Wer mit unsympathischen Hauptfiguren allerdings nicht klar kommt, für den ist „Schönheit“ vermutlich keine leichte Lektüre: Denn Morue kann den Leser auf den insgesamt 152 Seiten durchaus auf die Nerven gehen mit ihrer Selbstverliebtheit sowie ihrer Blindheit gegenüber Mabs Intrigen und den Schattenseiten als einzigartige Schönheit. Auch ich ärgerte mich oft darüber, wie Morue denkt oder handelt. Eines muss man ihr jedoch hoch anrechnen: Trotz ihres Reichtums und all der Zuwendung durch alle Welt vergisst Morue nie ihren besten Freund aus Kindheitstagen – den einzigen Menschen, mit Ausnahme ihrer Mutter, der Morue trotz ihrer Hässlichkeit liebte.

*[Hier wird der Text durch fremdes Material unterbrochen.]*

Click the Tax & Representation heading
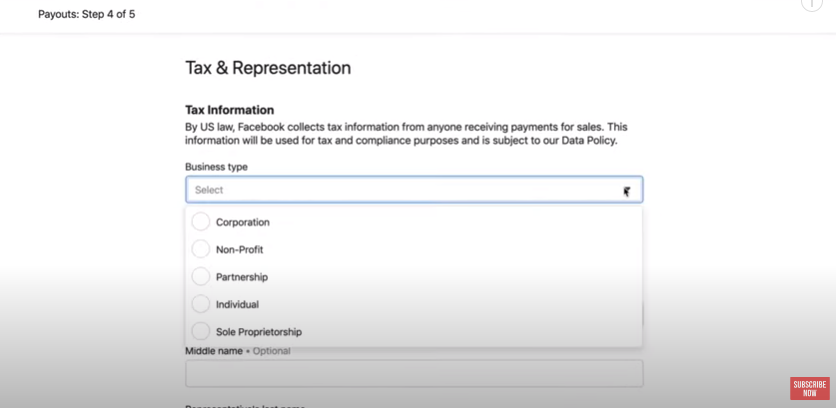This screenshot has height=408, width=836. [x=268, y=68]
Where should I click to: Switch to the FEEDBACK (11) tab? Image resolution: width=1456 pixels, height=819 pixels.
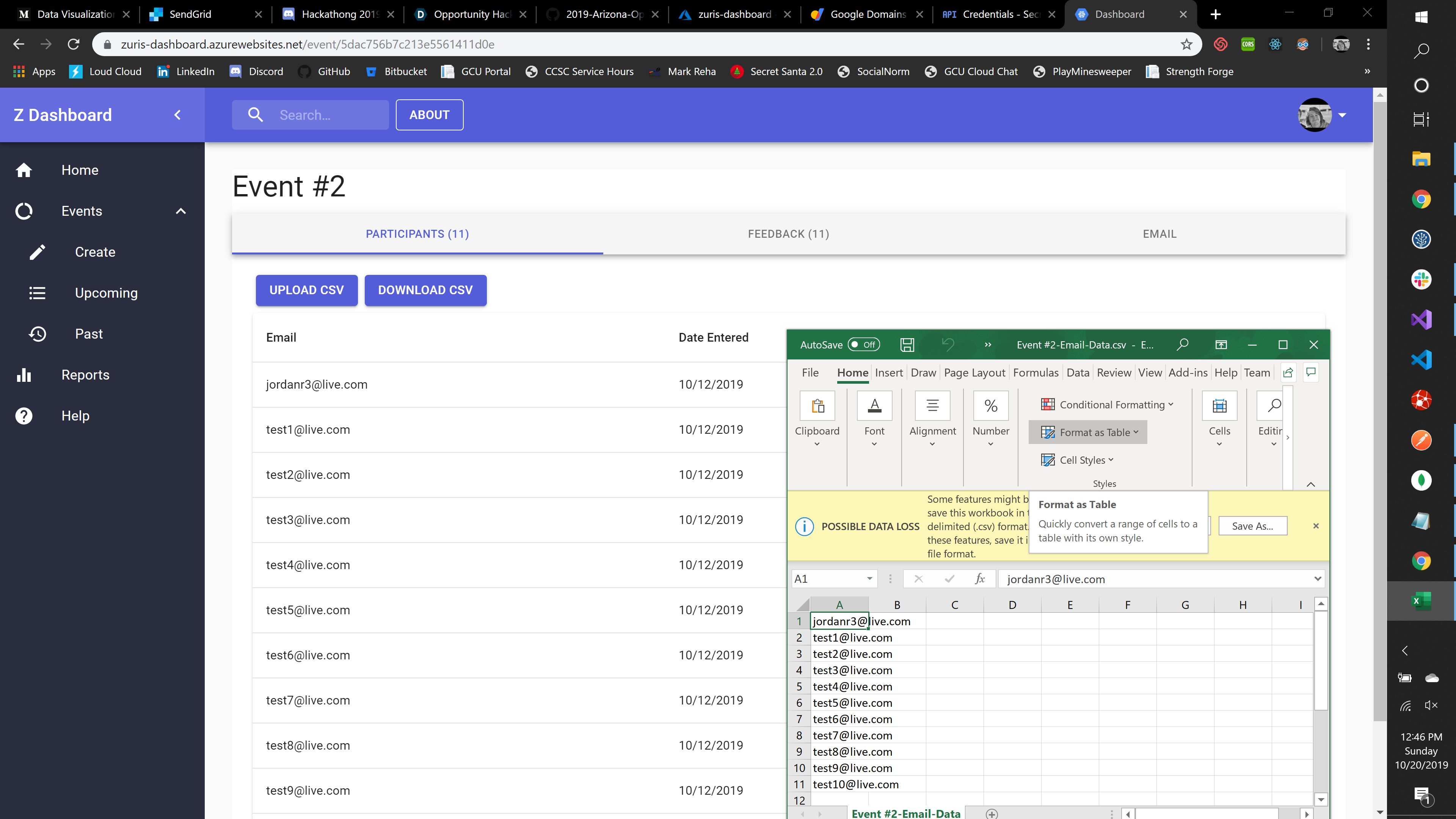[x=788, y=234]
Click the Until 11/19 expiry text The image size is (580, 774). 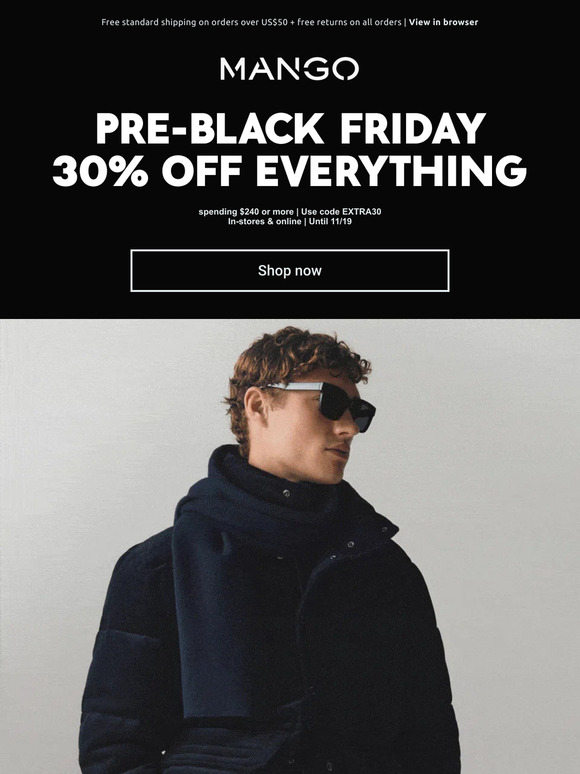coord(330,222)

Sie lässt ihn im Schloss wohnen, wo er als ihr Freund und Diener stets an ihrer Seite ist.

Optisch fällt insbesondere auf, dass die Panels auf einer Seite zumeist in ähnlichen Farbtönen gehalten sind, wodurch auf jeder Seite eine spezielle Atmosphäre eingefangen wird und die Panels im Verhältnis zueinander sehr harmonisch wirken. Daneben stecken die Bilder voller Details – in dem ein oder anderen kann man dabei durchaus Amüsantes im Hintergrund entdecken!

Fazit:

Wer denkt, dass sich das Leben eines Aschenputtels zu einer Bilderbuchgeschichte entwickelt, sobald sie schön wird und über ein Königreich herrscht, der wird mit dieser Graphic Novel eines Besseren belehrt: Auch Schönheit kann eine Last, ja ein Fluch sein, das machen die französischen Künstler Kerascoët und Hubert in „Schönheit“ mehr als deutlich und mokieren das ewige Streben nach ebendieser Eigenschaft.